== Aim A ==
According to the baseball recap, who hit the two-run double that provided all the scoring in the Brewers' 2–0 win over the Braves?
== Aim B ==
In the records, reproduce verbatim the lines from the one with "At what coordinates should I click to accomplish: Click the 批量下载" to the one with "click(284, 675)", including both of those lines.

== Page ==
--

Phillies 14, Rangers 10: Cliff Lee: eight runs on 11 hits in five innings and the win. Given how many amazing games he’s pitched over the past couple of years only to get a no-decision or a loss thanks to the lack of bullpen or run support, he deserves every bit of this ugly win. Meanwhile, Jimmy Rollins spent all spring being called every name in the book because he’s not a leader and doesn’t always say the right stuff but he hit a grand slam here, so take that leadership.

Brewers 2, Braves 0: A two-run double by Aramis Ramirez in the fourth was all the scoring in this fairly boring, offensively impotent game. Ryan Braun’s big standing O and the temper tantrum’s from the media in its wake was the most exciting thing about it.

Tigers 4, Royals 3: Everyone mocked the Tigers when they traded for Alex Gonzalez last week. And, over the course of months, I question whether Gonzalez is gonna earn his keep. But on this day he was the hero, knocking in the winning run in the ninth. Off Greg Holland, no less. Worth noting that Ned Yost went with the classic “don’t bring your closer in when it’s tied on the road” orthodoxy to begin the inning, but then relented and brought in Holland with two men on. I guess he gets some sort of credit for that even though it ended up not working.

--

(Saved data entries)
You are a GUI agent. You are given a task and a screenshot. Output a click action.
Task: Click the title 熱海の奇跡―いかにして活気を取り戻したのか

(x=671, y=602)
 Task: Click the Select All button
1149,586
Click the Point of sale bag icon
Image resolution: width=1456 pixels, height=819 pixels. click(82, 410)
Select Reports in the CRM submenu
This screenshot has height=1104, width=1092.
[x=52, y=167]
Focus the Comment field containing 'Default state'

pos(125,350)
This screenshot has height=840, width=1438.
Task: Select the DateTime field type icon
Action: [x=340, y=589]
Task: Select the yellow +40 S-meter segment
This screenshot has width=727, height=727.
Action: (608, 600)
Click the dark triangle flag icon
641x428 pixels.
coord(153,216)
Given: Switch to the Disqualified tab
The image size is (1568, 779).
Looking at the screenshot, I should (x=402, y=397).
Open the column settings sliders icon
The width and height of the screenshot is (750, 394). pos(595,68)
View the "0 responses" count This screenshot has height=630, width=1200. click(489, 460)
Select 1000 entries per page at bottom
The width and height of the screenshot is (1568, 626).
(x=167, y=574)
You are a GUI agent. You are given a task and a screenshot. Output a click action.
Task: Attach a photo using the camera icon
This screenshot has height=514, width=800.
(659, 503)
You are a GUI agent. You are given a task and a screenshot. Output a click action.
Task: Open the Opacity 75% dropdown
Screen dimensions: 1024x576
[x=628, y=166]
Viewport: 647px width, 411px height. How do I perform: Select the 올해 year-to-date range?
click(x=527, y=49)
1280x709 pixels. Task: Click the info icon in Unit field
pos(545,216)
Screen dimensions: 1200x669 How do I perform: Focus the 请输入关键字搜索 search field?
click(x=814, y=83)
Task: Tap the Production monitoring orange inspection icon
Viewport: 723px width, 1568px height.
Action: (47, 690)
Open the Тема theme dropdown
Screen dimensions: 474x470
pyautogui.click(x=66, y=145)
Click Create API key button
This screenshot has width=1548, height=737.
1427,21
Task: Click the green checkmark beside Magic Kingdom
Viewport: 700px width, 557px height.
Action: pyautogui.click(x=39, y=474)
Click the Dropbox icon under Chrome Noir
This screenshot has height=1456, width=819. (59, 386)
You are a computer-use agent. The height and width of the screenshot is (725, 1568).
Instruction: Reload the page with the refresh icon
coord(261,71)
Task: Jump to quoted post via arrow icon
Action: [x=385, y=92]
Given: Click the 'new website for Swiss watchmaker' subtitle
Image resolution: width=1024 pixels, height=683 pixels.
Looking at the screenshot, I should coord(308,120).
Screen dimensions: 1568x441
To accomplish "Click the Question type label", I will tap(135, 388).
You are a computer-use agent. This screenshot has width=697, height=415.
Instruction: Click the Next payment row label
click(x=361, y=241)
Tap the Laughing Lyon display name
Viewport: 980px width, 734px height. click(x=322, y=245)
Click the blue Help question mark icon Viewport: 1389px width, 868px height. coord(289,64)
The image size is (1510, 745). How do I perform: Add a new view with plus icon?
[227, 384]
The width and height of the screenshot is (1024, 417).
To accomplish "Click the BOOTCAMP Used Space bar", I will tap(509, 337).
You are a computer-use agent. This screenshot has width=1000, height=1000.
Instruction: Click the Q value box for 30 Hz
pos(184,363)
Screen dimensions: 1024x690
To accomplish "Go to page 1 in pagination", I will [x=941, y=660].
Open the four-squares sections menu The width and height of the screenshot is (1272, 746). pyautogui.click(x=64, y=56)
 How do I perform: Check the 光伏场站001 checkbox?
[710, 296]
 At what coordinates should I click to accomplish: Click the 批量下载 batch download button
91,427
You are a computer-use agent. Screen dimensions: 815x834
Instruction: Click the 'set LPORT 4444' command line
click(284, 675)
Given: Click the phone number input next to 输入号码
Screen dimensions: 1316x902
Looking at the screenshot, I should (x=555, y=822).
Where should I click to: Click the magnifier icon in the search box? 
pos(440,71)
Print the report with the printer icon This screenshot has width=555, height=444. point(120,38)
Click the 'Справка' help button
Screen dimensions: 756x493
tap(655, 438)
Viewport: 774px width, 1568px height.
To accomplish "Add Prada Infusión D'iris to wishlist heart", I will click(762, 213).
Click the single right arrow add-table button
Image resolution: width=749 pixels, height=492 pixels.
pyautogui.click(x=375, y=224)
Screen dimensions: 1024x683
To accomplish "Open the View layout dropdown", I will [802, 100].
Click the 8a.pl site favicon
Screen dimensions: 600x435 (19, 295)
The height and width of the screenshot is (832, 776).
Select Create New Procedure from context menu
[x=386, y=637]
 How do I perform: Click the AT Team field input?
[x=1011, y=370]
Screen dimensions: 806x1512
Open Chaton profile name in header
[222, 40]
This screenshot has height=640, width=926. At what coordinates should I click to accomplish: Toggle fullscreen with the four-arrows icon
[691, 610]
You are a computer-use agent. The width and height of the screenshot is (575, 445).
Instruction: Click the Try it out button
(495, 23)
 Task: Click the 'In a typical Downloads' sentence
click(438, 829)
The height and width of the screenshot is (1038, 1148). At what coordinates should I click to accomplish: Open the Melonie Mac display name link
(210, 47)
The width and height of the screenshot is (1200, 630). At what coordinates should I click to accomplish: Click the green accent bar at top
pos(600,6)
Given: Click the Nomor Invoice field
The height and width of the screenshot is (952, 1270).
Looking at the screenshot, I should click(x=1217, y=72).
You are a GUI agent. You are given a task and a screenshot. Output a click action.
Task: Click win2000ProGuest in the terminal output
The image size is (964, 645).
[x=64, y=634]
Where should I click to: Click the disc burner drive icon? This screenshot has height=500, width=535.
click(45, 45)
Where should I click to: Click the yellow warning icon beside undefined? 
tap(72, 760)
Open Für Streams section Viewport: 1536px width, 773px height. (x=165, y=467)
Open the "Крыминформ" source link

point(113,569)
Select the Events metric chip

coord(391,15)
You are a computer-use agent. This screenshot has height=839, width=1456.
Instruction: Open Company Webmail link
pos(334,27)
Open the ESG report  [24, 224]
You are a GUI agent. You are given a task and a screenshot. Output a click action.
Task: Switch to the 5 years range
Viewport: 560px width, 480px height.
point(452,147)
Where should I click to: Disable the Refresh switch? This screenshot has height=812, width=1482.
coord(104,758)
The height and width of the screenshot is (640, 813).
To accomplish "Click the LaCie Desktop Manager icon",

--

== Final answer A ==
Aramis Ramirez hit the two-run double, in the fourth inning.

== Final answer B ==
 At what coordinates should I click to accomplish: Click the 批量下载 batch download button
91,427
You are a computer-use agent. Screen dimensions: 815x834
Instruction: Click the 'set LPORT 4444' command line
click(284, 675)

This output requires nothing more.